Exercise aim = Look below for the line containing "Task: Open Mark Warner's article"; from there, print each line exactly up to and including the line containing "Given: Select the ComSpec system variable", and stop.

(Stored items)
# # # # #
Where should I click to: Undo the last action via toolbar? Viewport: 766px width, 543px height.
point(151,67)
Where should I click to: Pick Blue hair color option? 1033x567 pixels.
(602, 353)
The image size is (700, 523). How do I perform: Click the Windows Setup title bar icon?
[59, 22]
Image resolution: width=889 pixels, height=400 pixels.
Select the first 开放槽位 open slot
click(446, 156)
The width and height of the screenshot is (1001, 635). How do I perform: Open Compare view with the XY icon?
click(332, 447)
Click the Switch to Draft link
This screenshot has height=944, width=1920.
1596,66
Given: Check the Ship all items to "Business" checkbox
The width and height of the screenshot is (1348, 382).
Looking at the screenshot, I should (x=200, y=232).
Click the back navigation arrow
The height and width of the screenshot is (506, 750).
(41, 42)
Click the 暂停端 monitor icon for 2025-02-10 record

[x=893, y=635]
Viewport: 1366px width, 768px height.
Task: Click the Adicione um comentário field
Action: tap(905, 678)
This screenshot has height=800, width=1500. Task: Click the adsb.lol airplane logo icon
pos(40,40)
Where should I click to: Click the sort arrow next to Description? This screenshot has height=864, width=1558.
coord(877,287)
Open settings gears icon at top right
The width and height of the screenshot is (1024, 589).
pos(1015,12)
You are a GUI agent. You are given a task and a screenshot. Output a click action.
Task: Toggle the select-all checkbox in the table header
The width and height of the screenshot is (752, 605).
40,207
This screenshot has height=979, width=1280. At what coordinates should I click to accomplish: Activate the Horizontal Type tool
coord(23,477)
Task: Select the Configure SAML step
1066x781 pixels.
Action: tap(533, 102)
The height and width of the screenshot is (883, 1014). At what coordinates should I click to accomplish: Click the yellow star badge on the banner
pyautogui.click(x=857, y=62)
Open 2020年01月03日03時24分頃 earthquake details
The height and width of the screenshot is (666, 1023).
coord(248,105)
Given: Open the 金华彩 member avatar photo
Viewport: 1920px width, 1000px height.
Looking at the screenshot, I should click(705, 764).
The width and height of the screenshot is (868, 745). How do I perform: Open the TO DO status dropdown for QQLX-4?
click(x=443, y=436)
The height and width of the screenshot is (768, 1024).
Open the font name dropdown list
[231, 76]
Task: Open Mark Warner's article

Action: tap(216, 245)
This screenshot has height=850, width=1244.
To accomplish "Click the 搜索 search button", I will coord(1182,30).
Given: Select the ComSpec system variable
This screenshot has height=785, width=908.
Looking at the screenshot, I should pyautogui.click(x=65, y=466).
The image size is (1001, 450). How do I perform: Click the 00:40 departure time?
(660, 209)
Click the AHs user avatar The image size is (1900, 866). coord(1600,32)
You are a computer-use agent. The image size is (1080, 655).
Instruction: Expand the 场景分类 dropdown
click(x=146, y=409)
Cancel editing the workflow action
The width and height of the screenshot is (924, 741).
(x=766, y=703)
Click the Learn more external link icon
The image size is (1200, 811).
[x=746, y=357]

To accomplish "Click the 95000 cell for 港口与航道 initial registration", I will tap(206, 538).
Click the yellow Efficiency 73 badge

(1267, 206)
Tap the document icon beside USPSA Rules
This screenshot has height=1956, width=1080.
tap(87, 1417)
# # # # #
Response below =
Task: Open Mark Warner's article

Action: tap(216, 245)
This screenshot has height=850, width=1244.
To accomplish "Click the 搜索 search button", I will coord(1182,30).
Given: Select the ComSpec system variable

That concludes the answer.